◆ TRY IT:
Everything from the line containing "This screenshot has height=931, width=1215." through the final line of the entries, both included, should be copied exactly and with nothing else; please skip pictures.

◆ DATA IN THIS EXERCISE:
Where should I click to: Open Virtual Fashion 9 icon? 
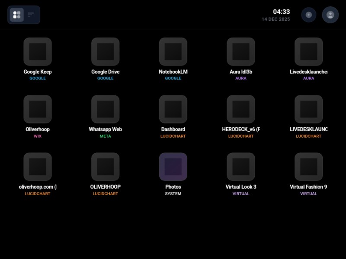(x=308, y=167)
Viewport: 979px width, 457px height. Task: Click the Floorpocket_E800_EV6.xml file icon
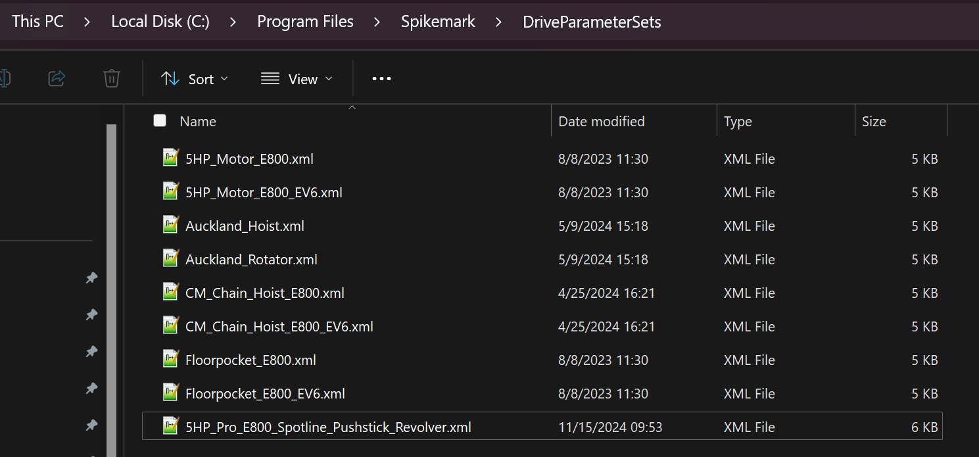click(x=171, y=393)

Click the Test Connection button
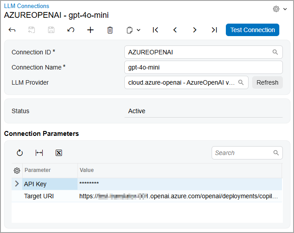coord(252,30)

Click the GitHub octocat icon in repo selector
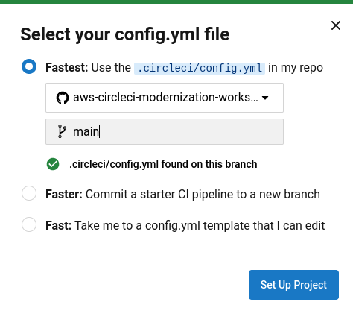(x=63, y=98)
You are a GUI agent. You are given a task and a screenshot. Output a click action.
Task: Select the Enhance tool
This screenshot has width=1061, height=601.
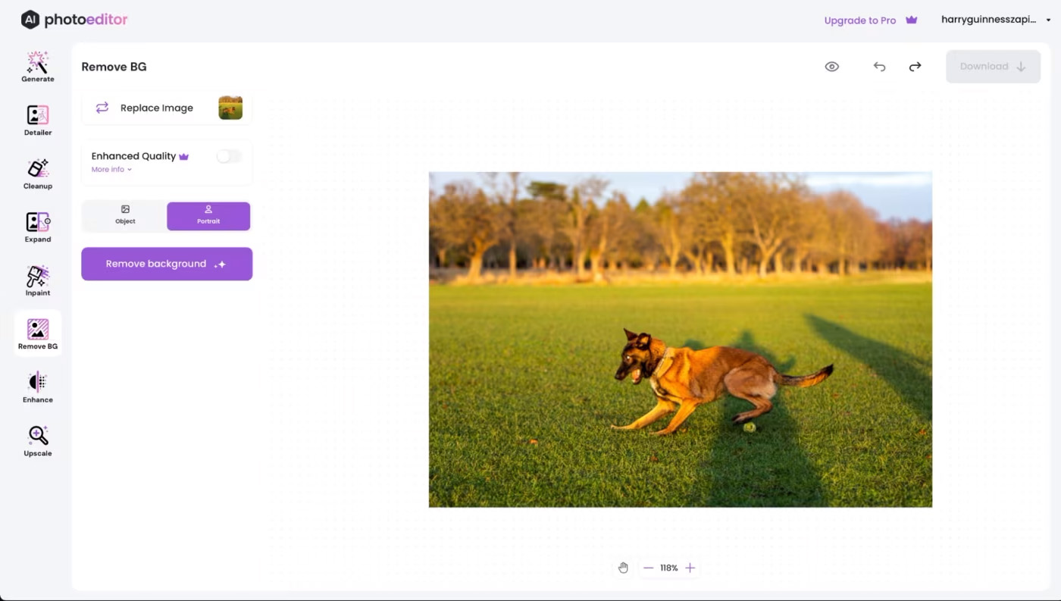[x=37, y=387]
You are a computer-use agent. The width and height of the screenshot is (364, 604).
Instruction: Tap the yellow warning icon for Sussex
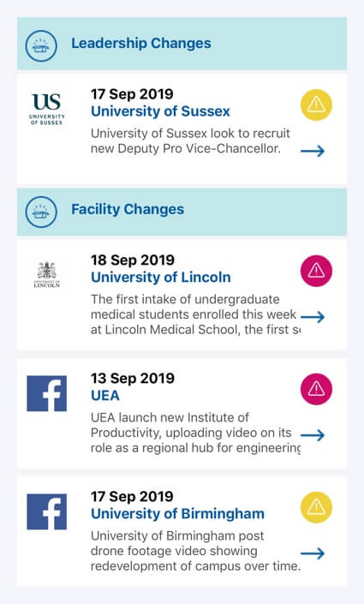pyautogui.click(x=316, y=105)
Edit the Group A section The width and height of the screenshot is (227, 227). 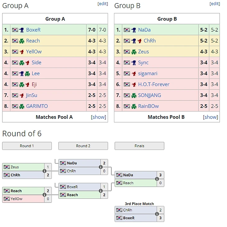click(103, 4)
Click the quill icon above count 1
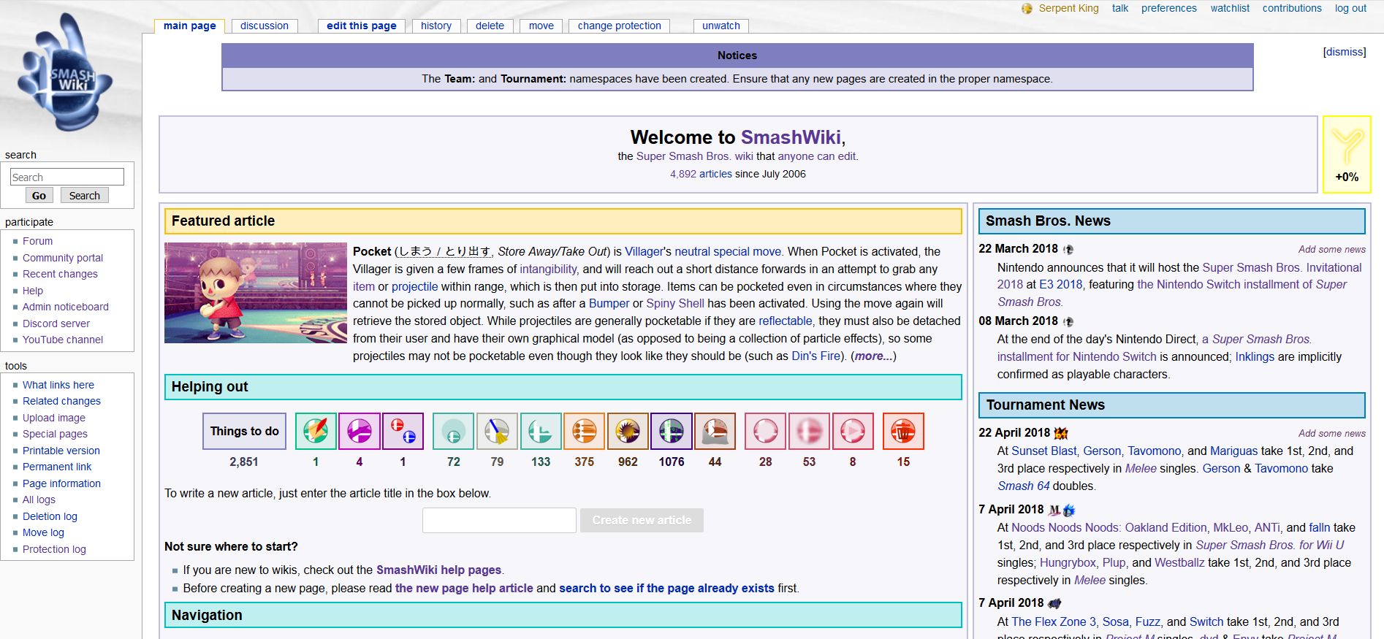The image size is (1384, 639). pyautogui.click(x=316, y=431)
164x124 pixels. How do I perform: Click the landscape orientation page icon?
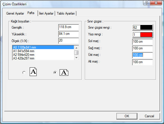64,73
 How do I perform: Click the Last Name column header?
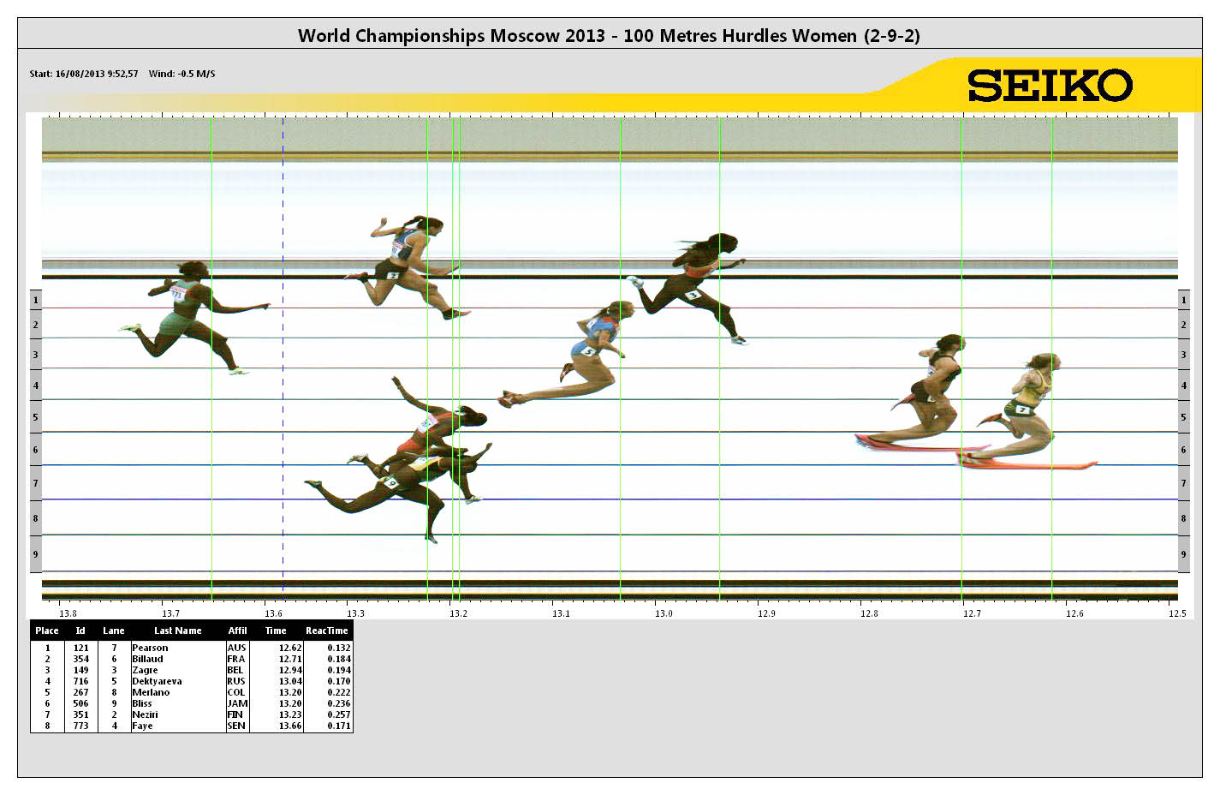pyautogui.click(x=177, y=631)
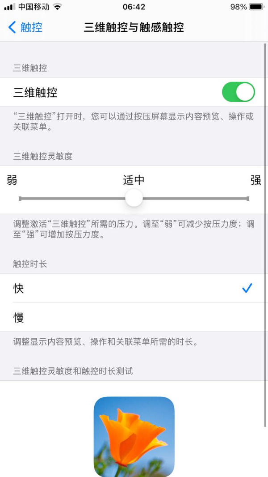Click the sensitivity slider knob
The image size is (268, 477).
pyautogui.click(x=134, y=198)
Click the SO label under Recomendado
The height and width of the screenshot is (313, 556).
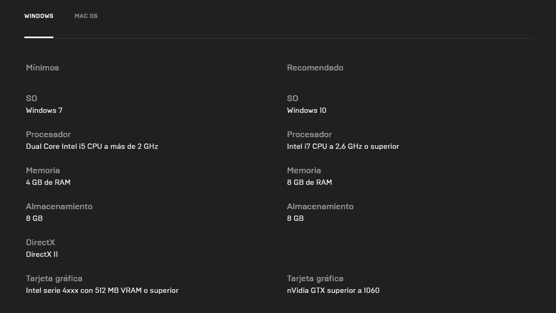pos(292,99)
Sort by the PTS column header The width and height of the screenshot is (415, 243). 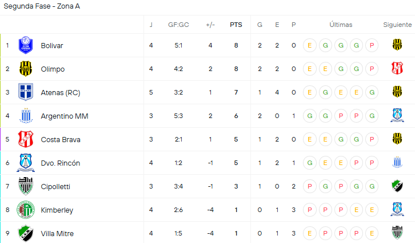[x=236, y=25]
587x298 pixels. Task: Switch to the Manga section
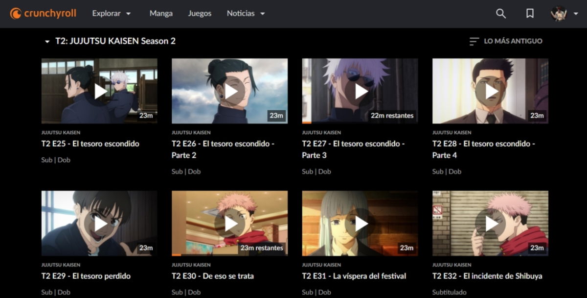(x=161, y=13)
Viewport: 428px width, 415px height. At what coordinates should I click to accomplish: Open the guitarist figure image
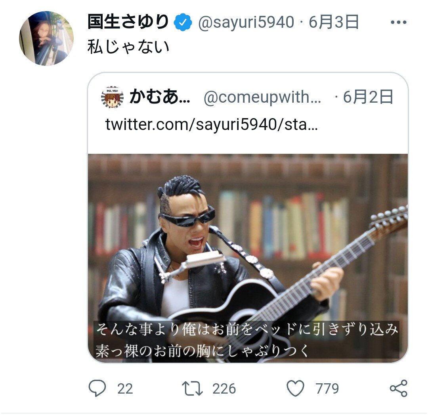[248, 258]
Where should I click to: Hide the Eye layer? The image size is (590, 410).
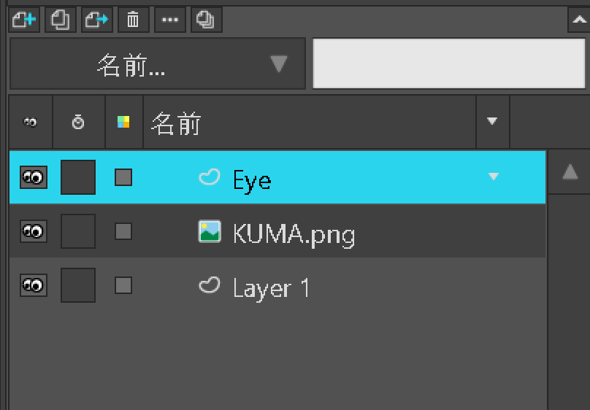tap(34, 177)
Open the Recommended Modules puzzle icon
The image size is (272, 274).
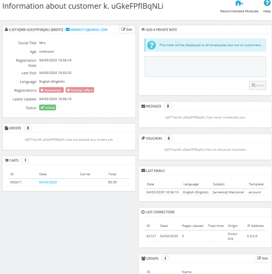click(x=239, y=3)
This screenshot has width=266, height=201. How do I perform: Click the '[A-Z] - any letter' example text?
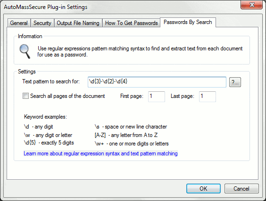[126, 135]
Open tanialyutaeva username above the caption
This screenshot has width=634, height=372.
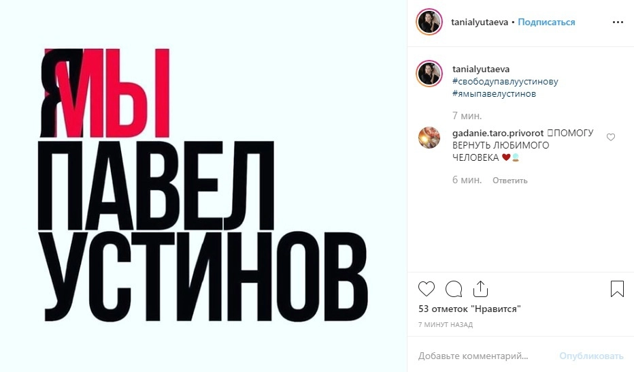tap(481, 69)
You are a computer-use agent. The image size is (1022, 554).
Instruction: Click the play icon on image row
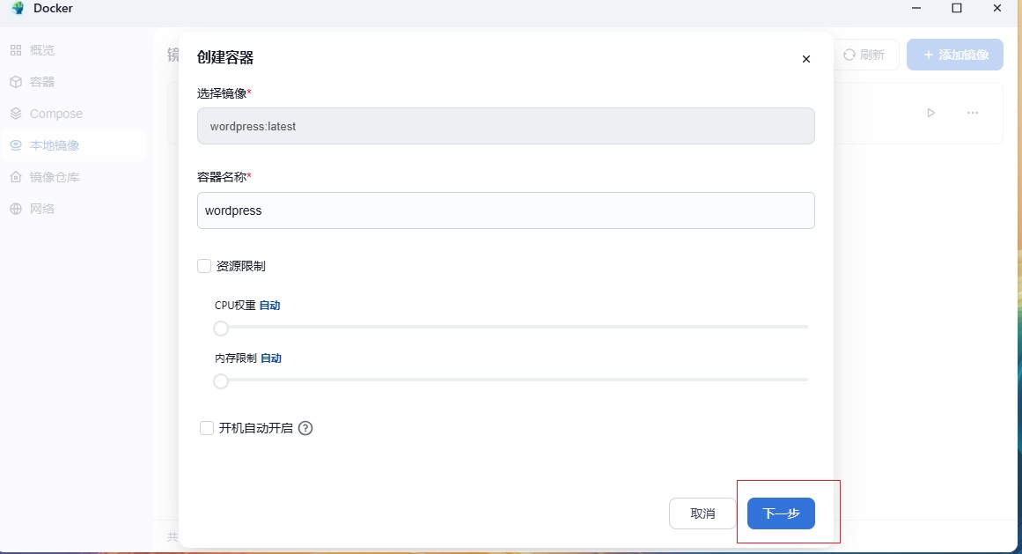(930, 113)
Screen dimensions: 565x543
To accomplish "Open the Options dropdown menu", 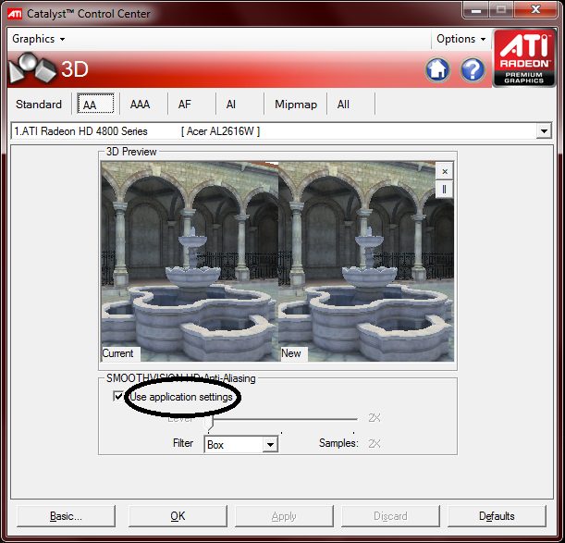I will 461,39.
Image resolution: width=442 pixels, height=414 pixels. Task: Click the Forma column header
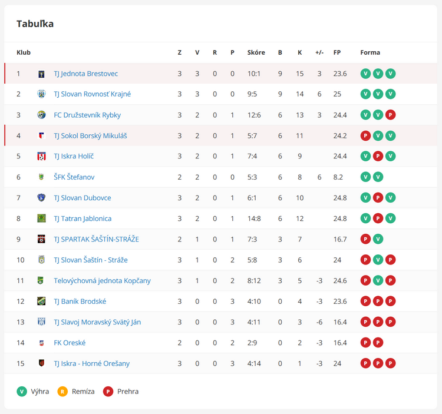(x=370, y=52)
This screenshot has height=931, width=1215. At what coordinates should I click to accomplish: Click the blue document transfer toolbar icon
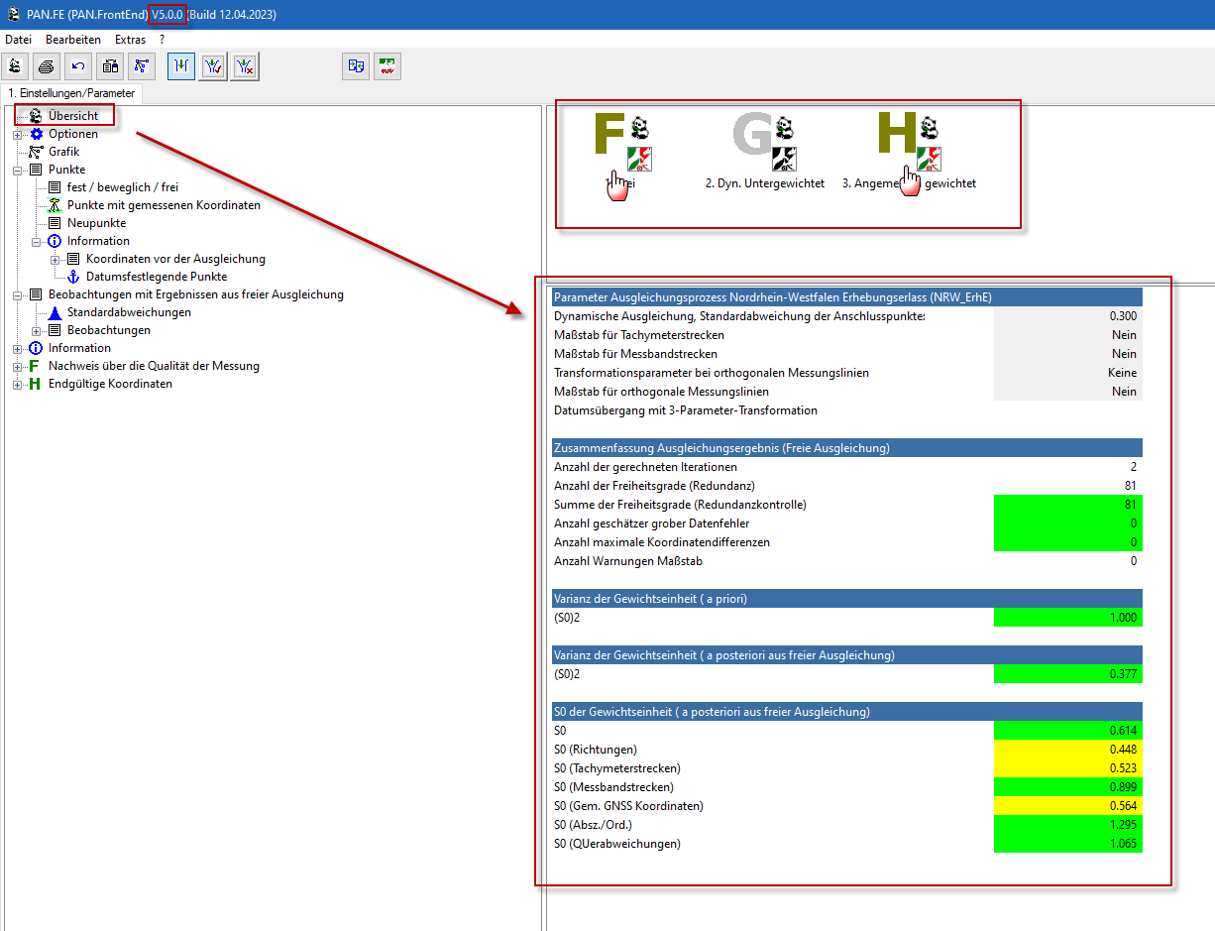(356, 66)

◆ REPLY TO THE EXERCISE:
This screenshot has height=931, width=1215. At what coordinates should I click to accomplish: Click the blue document transfer toolbar icon
(356, 66)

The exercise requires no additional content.